God. They're not actually going to do that, are they?

I feel my arms starting to tingle, and I must be acting differently somehow, because one of the guards says "come on", and I'm forced to follow him into a room where he pushes me down on a table and injects the foul stuff into the back of my skull again. I can feel his heavy elbow dig into my back, just like I feel the poison burning my skin and the table pressing against my chest. All the time while they're doing it, the kids keep crying outside, and as much as their desperate voices are killing me, I'm still happy to hear them, because it means they're still in control, still people to themselves, if not to the guards shutting them in.

I haven't seen the professor since I came here. Maybe he's dead, but I don't think so. Every time I replay our capture in my head, I come to the same conclusion: they want him for something. I'm not important to them, a bonus perhaps, but they really wanted the professor. But I don't know what they've done to him, if they have made him a puppet like me. How they could possibly do that, I don't know. He's a telepath, for fuck's sake, I've seen him halt a whole museum in action, there's no way anyone could... Except they must have. They must have, because otherwise he would have come for me by now. And he would never ever have let them take the kids.

There's no use in beating yourself up with worst-case scenarios. Logically, I know this, but it's so god damned hard to hold on to logic when my imagination is all that I have left.

"Sit down," the guard tells me, and I do, because I have to follow all of their orders unless their boss overrides them. Those are the rules. This guard is one of the more important ones, I keep seeing him. His name escapes me, but it doesn't matter -- if I'm nobody to them, why should they be anybody to me? He could be Nose. It's a childish retribution, I know, but I cling to it. God, just let me keep something.

I've never been much of a praying man. It's not a question of belief, really. I believe in the sun, and I've never seen the need to talk much to it. On the other hand, I don't believe in sock eating monsters, and yet I curse them every time I've done my laundry.

But now I can't stop praying.
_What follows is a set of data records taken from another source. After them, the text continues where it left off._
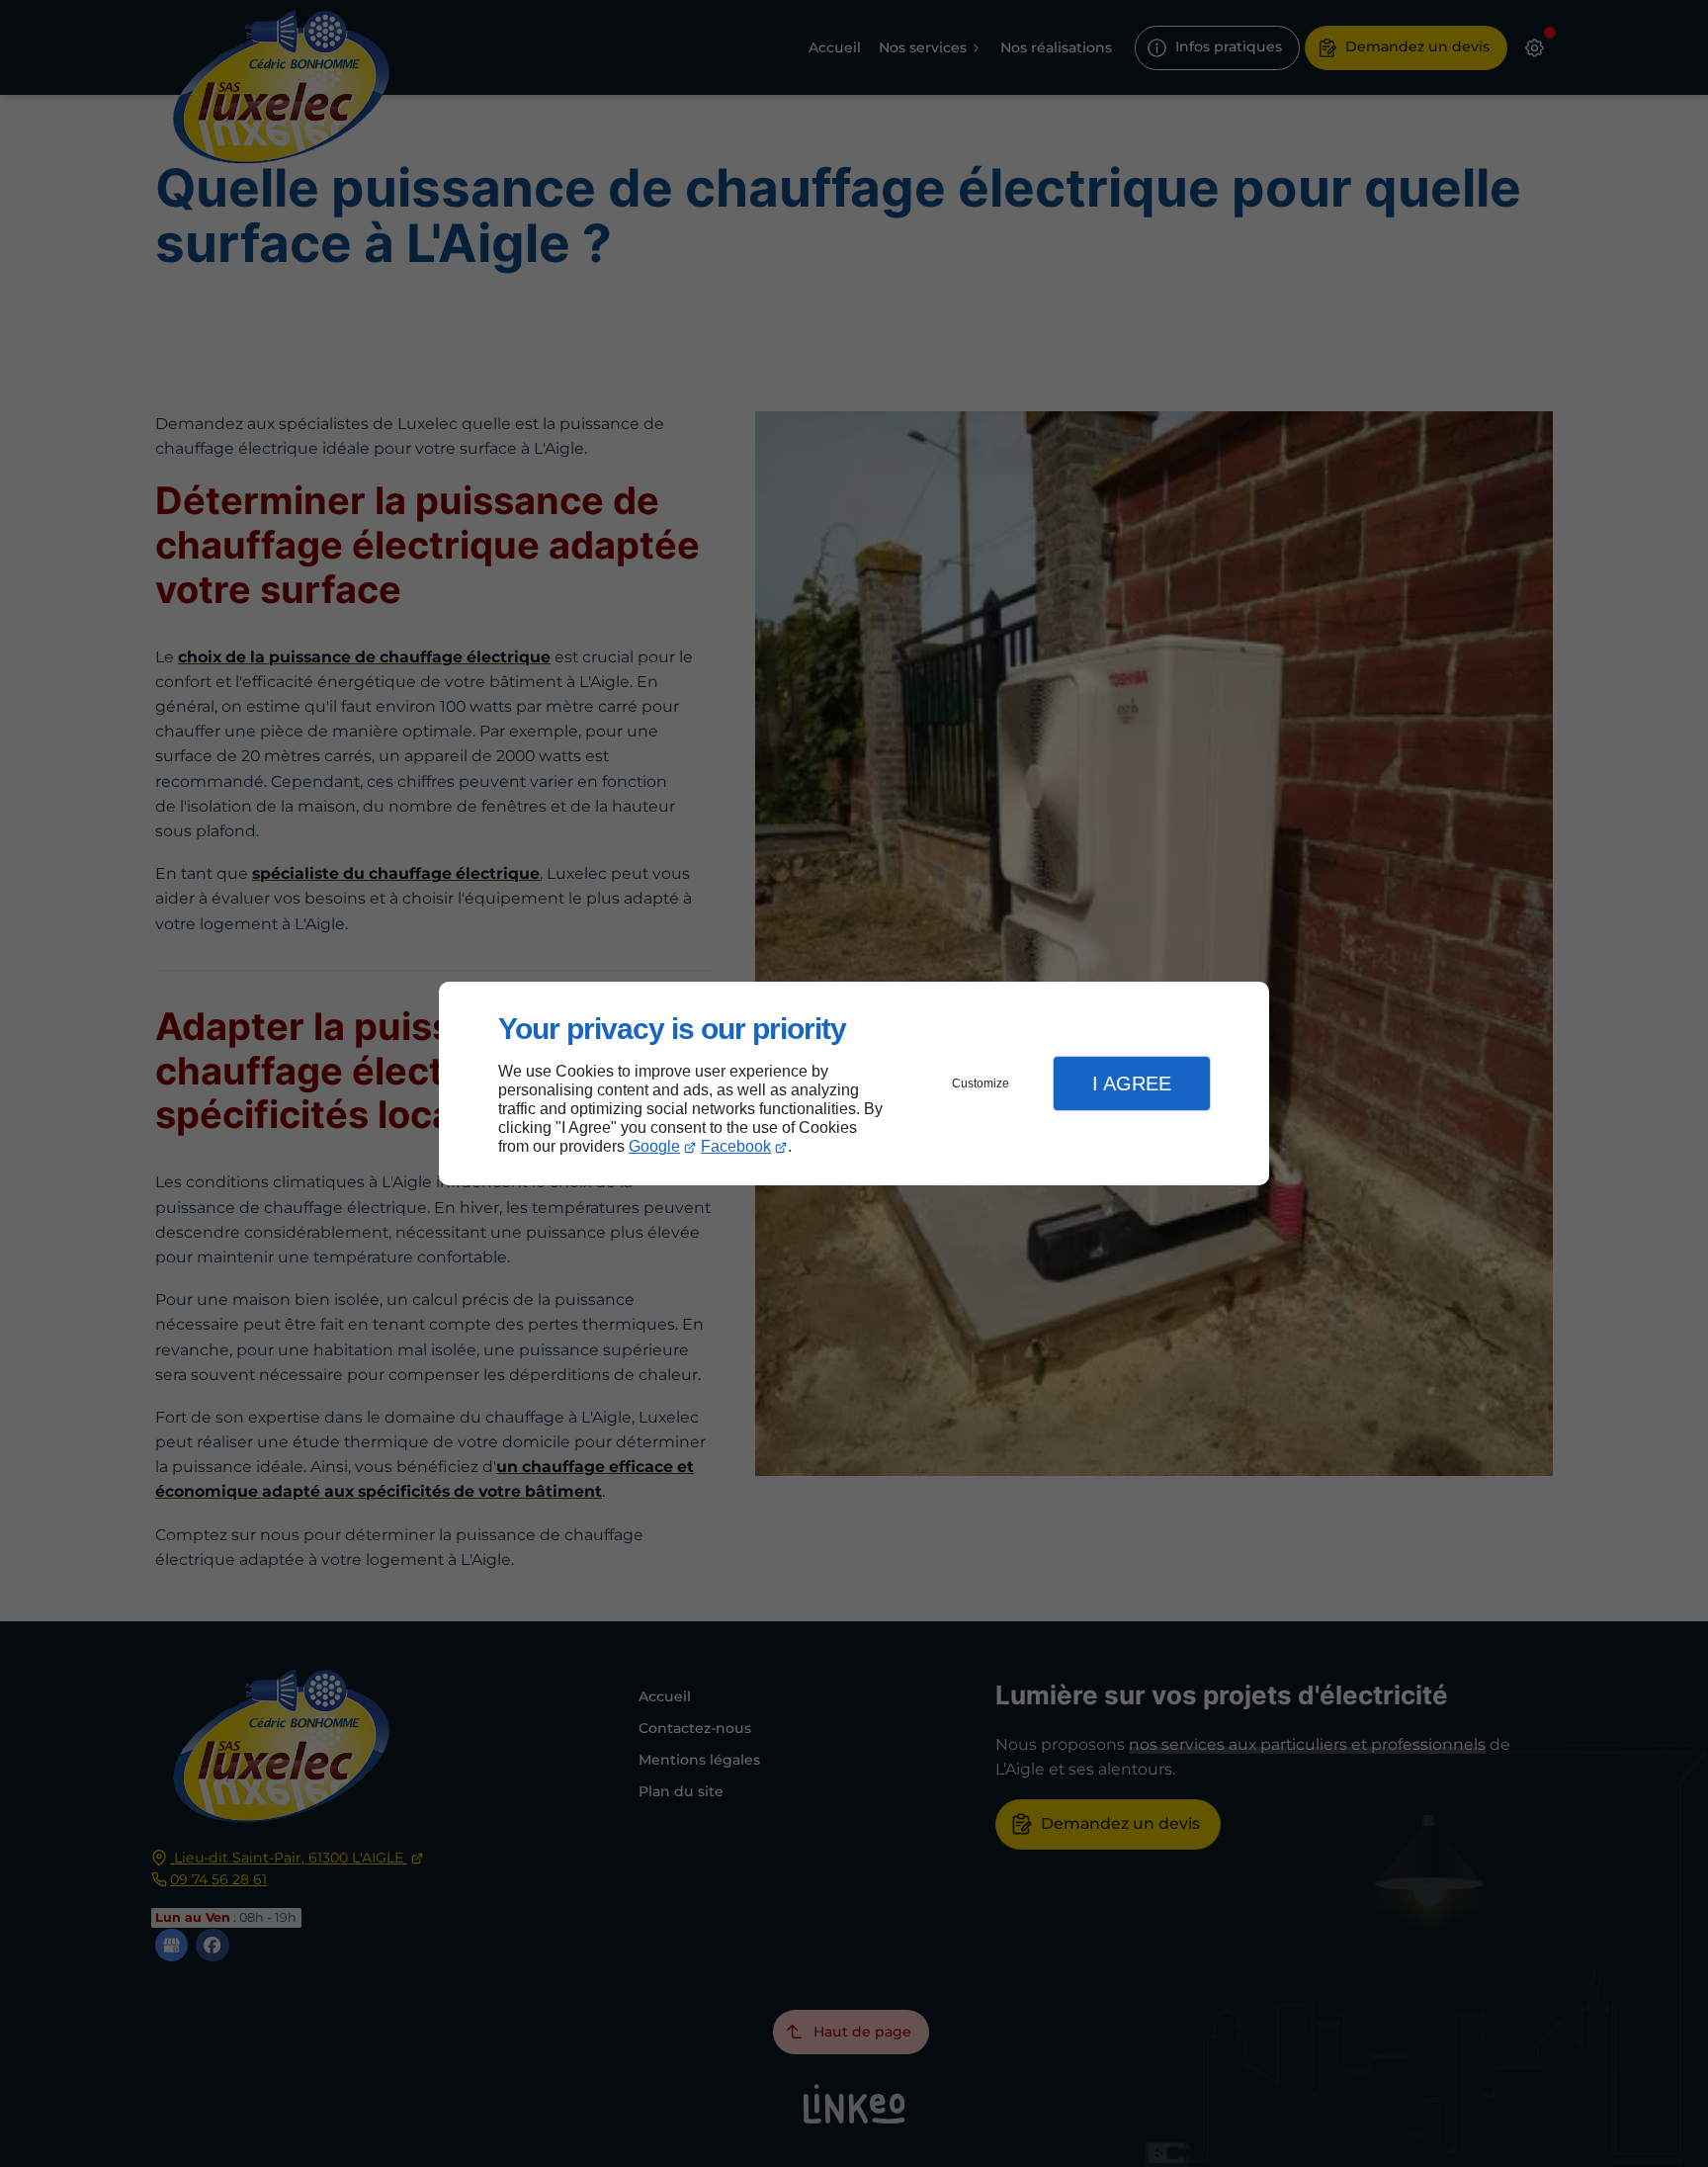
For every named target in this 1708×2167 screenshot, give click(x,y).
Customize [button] (980, 1083)
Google (654, 1146)
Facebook (736, 1146)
I close my eyes when the Nose tells me to, because even such things as dozing off has become focused on their needs rather than mine. While my breathing and heart rate slow down, my mind is racing with prayers unnumbered.

I pray that they'll forget about me long enough for me to raise my hand and blast them away. One blast, and the rest would take care of itself. I pray that it would happen when he is present, so I could sent the beam straight into his face and watch him fall back against the wall, hear his skull crunch as it's crushed between the force of my beam and the hard wall. For the first time in my life, I'm praying for vengeance, with a blood thirst that appals me and appeals to me both. Just for the chance to take him out, dear God, once and for all. Failing that, I pray for that single blast to hit the ceiling, send it down on them -- on me too, if need be. They say you did it for Samson, you could do it for me. Let me take down the ceiling.

But not on the children. I have to consider the children.

I pray for the team to find me, for that jerk Logan to appear with a smirk on his face, jeering at me for letting myself get caught. I pray for the lights to go out as Ororo sends lightning through the power circuits, and for the doors to slide aside to reveal my beautiful Jean.

I pray for the guards to freeze up, letting the professor come through. I pray that he'll cut the bonds they've tied me with, release me from my prison with gentle care like he did so many years ago.

But when they inject that poison of theirs into my head, or in the middle of the night when I lay on the cot in my cell, waiting for a sleep I've never asked for, feeling the burning wound at the back of my skull, I have but one prayer. Then I pray that they will give me too much, that they'll make a mistake and not realize it until it's too late. Let me die before I wake.